Bordalás consigue por primera vez en su carrera ganar al Real Madrid, en otra demostración de cómo desquiciar a un cuadro blanco cada vez más perdido
El Real Madrid sufrió ayer una dolorosa derrota en un partido clave de la temporada ante un Getafe espectacular (0-1), dejando una imagen de fragilidad poco habitual. El equipo blanco no logró imponer su estilo ni controlar los tiempos del encuentro, mientras que el cuadro de Bordalás se dejó la piel. La intensidad del rival marcó el desarrollo del choque desde los primeros minutos y las dudas defensivas volvieron a aparecer en el momento más delicado.
Desde el arranque, el conjunto madridista tuvo problemas para salir con claridad desde atrás y enlazar jugadas en el centro del campo. La presión alta del adversario dificultó la circulación de balón. Las pérdidas en zonas comprometidas generaron situaciones de peligro constantes y equipo nunca se sintió cómodo sobre el césped, más sin Bellingham ni Mbappé, lesionados.
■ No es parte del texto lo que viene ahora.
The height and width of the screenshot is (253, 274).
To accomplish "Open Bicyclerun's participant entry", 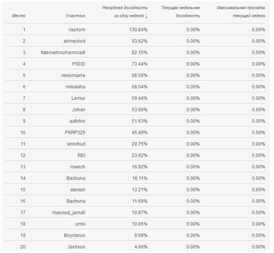I will coord(75,235).
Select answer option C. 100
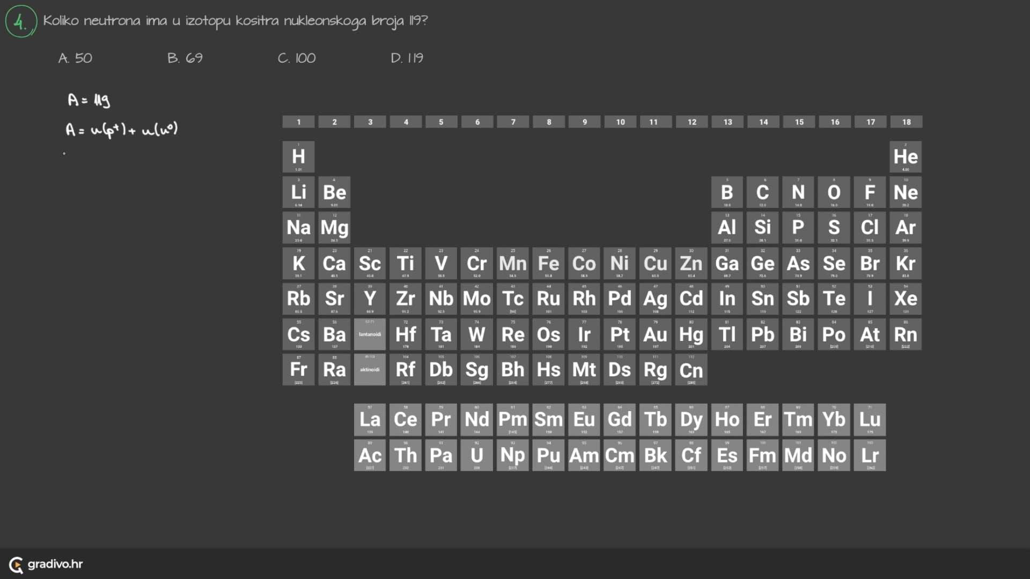This screenshot has height=579, width=1030. (x=297, y=58)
El primer gol llegó tras un error en la medular que terminó en un contragolpe perfectamente ejecutado por el conjunto azulón. La defensa, muy señalada, no pudo hacer demasiado ante la volea espectacular de Satriano, el gol que todo futbolista sueña con marcar en el Bernabéu. El tanto supuso un golpe anímico importante para los visitantes. A partir de ese momento, el partido se puso cuesta arriba para los de Arbeloa.
Aunque el Madrid intentó reaccionar con más posesión y presencia ofensiva, faltó claridad en los últimos metros con un Gonzalo que no apareció. Las ocasiones no se concretaron por falta de puntería y por la buena actuación de Soria, coloso bajo los tres palos. El equipo insistió especialmente por las bandas. Sin embargo, la defensa rival se mostró firme y ordenada, un muro habitual para el rival.
En la segunda mitad, los cambios tempranos buscaron dar mayor profundidad y dinamismo al ataque blanco. Pese al empuje, el Getafe tenía el choque en su terreno. En los minutos finales, el Madrid jugó más con el corazón que con la cabeza, acumulando centros al área sin éxito. La ansiedad se hizo evidente en cada acción ofensiva y el público mostró en muchas fases su descontento. Bordalás venció por primera vez al Madrid en su carrera.